The legislation is necessitated by political infighting that has delayed Arizona legislation to advance its conformity date with the federal tax code to incorporate changes made by the Tax Cuts and Jobs Act (TCJA). Full conformity would generate additional revenue for the state, and there has been disagreement on whether to offset that with a lower state income tax rate. In early February, the governor vetoed a bill that would have fully conformed Arizona law but reduced state tax rates, and subsequent negotiations have not produced an acceptable substitute.
In the meantime, the Arizona Department of Revenue has produced 2018 tax return forms assuming full conformity, but with no change in tax rates, which means that taxpayers who have filed already may have to file amended returns to seek refunds if tax rates change. Generally, tax practitioners have been advising taxpayers to wait, or to seek extensions. The new bill would eliminate the need for extensions, assuming the conformity impasse is resolved before June.
Other bills are pending that would conform without changing tax rates, but would decouple the state from some TCJA changes such as eliminating or curtailing some deductions. Unfortunately, the moving expense deduction/exclusion is not among those which would be preserved.

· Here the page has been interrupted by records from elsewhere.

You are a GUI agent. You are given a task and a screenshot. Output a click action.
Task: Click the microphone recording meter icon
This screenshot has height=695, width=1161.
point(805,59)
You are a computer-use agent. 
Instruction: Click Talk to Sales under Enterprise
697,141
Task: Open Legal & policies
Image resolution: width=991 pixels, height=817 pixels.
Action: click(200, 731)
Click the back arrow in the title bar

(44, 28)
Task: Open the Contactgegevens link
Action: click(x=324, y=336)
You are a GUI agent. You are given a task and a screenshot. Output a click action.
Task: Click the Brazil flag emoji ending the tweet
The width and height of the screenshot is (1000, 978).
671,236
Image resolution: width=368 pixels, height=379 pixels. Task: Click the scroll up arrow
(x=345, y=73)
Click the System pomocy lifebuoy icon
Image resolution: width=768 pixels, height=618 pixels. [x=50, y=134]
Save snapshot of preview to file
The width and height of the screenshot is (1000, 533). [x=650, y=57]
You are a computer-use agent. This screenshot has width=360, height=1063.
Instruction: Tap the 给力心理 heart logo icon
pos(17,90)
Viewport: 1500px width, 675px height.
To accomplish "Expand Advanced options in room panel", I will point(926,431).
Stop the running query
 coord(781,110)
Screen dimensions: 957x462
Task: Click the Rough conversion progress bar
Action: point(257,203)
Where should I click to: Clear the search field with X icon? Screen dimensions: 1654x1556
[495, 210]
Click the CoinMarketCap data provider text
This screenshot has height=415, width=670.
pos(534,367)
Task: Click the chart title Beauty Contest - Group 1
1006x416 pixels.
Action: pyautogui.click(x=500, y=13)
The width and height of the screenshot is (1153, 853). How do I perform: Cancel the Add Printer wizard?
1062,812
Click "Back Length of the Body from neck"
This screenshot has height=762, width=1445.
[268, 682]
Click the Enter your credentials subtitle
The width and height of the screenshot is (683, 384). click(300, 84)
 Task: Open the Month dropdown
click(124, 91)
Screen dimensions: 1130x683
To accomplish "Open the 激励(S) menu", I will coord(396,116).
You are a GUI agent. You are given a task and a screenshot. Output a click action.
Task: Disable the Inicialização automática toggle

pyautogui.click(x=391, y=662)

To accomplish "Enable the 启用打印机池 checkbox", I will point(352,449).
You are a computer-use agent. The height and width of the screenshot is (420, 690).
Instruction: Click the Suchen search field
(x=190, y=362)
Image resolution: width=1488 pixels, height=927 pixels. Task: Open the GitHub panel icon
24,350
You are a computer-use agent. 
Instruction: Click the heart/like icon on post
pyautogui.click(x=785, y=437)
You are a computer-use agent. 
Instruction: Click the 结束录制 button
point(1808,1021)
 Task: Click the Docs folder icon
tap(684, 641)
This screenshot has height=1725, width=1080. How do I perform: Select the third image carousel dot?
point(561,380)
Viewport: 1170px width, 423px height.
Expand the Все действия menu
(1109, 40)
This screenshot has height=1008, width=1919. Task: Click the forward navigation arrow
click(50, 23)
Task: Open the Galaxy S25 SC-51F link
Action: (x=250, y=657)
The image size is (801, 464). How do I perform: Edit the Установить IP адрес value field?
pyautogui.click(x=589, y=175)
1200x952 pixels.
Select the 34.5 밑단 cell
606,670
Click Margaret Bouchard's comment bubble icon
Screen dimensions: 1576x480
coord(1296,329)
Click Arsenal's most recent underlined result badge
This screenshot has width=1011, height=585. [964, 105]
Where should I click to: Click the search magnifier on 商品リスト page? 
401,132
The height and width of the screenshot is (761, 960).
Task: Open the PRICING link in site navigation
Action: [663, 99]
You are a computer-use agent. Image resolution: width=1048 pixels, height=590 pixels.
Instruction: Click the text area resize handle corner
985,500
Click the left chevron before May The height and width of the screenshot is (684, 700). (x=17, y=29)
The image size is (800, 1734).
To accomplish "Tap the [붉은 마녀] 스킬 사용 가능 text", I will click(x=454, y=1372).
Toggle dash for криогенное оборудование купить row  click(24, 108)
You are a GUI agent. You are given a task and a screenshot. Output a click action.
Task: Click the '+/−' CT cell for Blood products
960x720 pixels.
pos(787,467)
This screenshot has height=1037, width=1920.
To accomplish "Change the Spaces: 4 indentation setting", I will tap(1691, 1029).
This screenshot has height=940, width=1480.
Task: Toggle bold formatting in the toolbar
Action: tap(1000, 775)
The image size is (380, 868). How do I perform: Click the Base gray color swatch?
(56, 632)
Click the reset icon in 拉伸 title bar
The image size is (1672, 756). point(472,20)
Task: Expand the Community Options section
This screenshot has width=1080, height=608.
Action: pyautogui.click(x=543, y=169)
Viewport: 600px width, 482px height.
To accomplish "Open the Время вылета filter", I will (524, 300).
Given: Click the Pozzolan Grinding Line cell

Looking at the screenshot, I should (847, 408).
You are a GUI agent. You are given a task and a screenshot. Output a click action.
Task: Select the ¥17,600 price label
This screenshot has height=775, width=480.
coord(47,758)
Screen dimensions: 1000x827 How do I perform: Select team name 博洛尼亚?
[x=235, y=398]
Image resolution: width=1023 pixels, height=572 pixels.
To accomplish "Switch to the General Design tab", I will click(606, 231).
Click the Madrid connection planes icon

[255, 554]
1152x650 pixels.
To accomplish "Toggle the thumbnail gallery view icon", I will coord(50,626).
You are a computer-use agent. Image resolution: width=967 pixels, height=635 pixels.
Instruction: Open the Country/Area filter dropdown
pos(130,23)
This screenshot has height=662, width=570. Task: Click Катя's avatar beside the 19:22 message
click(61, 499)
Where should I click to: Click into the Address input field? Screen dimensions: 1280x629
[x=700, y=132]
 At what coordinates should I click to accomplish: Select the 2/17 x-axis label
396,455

The result is continuing uncertainty as to whether Arizona will adopt federal changes of importance to the mobility industry. Currently, moving expense reimbursements/payments remain excludable from Arizona state income, but none of the pending legislation would preserve that treatment. Consequently, companies that excluded such payments from Arizona income and did not gross up for them may be faced with requests to revisit their gross-up calculations once conformity legislation is enacted.
Worldwide ERC® members who treated reimbursements or payments of moving expenses as excludable for Arizona state tax purposes may need to recalculate gross-ups if currently pending conformity legislation is enacted.